06-03-2014 01:27 PM - edited 03-11-2019 09:17 PM
I have an ipsec site to site tunnel. I need to have only a certain subnet to be tunneled while everything else will go straight out to the internet, using cloud web security web filtering. How can I accomplish this split tunnel? Thanks.
Solved! Go to Solution.
06-03-2014 03:59 PM
Telling us what platform and software version would allow me to give a more precise answer.
That aside, on an ASA site-site VPNs define "interesting traffic" that which should be passed via the VPN in an access-list (ACL). The ACL is referred to in a crypto map which ties together that acl and the peer firewall address.
We typically also exempt that traffic from NAT so as to allow it to retain its native internal addressing.
All other traffic will then go out via the default route according to the policies (other ACLs, CWS etc) you have configured.
06-03-2014 03:59 PM
Telling us what platform and software version would allow me to give a more precise answer.
That aside, on an ASA site-site VPNs define "interesting traffic" that which should be passed via the VPN in an access-list (ACL).
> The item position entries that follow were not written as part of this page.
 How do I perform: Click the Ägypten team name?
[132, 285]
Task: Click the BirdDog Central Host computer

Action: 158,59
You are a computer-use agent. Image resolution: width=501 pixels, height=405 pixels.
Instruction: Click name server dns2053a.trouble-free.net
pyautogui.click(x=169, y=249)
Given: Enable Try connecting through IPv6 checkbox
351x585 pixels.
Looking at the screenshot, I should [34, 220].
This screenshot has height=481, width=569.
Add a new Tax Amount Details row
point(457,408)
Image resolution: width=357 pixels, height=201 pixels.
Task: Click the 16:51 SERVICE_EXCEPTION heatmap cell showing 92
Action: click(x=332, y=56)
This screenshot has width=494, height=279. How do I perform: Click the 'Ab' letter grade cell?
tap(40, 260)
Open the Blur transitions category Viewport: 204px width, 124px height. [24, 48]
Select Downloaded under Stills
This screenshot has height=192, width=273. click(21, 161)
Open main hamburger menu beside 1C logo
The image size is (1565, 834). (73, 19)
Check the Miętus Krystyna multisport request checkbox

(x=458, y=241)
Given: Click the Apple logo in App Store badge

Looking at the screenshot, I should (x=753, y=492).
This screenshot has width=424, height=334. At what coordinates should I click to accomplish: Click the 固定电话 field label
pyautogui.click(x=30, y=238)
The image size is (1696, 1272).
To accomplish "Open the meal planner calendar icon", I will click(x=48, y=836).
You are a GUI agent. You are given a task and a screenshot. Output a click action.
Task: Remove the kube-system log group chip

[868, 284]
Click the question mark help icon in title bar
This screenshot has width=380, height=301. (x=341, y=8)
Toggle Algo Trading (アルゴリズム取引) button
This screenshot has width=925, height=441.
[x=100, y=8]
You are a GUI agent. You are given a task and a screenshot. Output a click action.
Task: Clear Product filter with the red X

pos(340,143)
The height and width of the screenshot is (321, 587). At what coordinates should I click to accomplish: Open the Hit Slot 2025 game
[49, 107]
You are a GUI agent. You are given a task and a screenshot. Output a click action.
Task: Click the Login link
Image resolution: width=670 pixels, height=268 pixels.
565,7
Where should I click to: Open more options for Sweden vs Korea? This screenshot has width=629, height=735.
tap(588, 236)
The ACL is referred to in a crypto map which ties together that acl and the peer firewall address.
We typically also exempt that traffic from NAT so as to allow it to retain its native internal addressing.
All other traffic will then go out via the default route according to the policies (other ACLs, CWS etc) you have configured.
Discover and save your favorite ideas. Come back to expert answers, step-by-step guides, recent topics, and more.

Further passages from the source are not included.